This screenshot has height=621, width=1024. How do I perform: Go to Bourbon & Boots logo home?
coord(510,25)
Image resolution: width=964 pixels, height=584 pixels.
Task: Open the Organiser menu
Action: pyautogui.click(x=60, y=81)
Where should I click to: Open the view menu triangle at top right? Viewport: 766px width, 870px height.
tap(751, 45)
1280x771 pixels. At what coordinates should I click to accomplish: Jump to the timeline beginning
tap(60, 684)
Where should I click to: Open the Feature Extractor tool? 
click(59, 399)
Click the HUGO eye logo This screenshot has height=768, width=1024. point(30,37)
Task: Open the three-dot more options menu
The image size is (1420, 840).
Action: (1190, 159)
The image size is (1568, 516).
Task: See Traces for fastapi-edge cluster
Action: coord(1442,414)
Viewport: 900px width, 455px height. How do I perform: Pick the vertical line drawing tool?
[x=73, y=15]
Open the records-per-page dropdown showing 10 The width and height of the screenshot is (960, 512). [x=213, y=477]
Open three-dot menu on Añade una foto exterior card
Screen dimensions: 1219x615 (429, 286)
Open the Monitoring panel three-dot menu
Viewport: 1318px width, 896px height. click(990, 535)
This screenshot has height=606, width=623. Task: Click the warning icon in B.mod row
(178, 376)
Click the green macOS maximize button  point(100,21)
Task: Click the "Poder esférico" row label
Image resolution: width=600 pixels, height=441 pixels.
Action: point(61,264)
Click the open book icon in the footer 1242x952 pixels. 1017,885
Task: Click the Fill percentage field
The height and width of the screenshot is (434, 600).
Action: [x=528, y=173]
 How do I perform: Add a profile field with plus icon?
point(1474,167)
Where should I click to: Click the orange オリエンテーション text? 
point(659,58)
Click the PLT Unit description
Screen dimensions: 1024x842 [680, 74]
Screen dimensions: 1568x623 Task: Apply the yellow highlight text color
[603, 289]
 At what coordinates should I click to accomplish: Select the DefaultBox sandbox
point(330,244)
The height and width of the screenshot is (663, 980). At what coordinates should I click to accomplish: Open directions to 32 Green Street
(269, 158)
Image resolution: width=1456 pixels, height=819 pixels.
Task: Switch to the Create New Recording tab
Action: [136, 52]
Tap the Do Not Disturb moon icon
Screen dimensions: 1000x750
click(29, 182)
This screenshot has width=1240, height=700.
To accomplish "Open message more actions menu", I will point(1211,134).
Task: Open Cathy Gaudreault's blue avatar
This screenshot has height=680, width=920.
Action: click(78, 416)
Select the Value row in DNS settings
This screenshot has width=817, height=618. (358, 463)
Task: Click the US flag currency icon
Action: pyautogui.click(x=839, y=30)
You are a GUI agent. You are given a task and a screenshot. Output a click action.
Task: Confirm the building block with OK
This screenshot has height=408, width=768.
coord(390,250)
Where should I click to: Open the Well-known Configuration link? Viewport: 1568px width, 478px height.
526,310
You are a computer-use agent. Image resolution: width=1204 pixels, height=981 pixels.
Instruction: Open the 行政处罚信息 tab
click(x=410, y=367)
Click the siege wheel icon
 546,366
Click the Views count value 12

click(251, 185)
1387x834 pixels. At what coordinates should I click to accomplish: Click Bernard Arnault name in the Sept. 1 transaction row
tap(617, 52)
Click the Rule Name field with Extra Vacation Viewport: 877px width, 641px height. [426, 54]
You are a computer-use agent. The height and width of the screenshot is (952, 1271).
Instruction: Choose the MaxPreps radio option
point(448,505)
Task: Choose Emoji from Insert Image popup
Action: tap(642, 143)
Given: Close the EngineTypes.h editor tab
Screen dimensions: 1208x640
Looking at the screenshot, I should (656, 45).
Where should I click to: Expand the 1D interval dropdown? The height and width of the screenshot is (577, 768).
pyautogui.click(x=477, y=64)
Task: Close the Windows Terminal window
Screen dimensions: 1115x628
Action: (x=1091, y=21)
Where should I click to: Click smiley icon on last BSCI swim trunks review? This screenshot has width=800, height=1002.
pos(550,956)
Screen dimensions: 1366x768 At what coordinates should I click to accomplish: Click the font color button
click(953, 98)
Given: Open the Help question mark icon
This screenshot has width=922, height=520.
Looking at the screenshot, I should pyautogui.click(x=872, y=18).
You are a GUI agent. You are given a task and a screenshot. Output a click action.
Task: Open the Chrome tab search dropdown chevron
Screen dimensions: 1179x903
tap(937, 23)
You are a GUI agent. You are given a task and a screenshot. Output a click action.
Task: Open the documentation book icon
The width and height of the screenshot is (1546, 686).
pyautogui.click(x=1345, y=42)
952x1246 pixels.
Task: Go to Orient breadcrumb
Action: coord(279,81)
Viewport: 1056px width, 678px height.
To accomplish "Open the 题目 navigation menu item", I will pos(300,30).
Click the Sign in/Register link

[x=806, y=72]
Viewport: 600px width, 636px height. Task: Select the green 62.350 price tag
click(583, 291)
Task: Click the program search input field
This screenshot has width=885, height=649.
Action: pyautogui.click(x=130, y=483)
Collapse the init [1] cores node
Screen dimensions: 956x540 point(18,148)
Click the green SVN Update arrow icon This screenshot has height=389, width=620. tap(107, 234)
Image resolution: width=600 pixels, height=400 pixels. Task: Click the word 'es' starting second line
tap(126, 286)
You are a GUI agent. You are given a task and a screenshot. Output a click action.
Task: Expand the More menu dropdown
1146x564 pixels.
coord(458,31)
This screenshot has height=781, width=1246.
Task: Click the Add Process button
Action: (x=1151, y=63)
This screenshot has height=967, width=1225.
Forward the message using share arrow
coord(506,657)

▶ _INSTRUCTIONS FOR THE TASK_
Count how many lines in the entries above hold the word "book". Give that number by itself.

▶ _EXERCISE SOLUTION_
2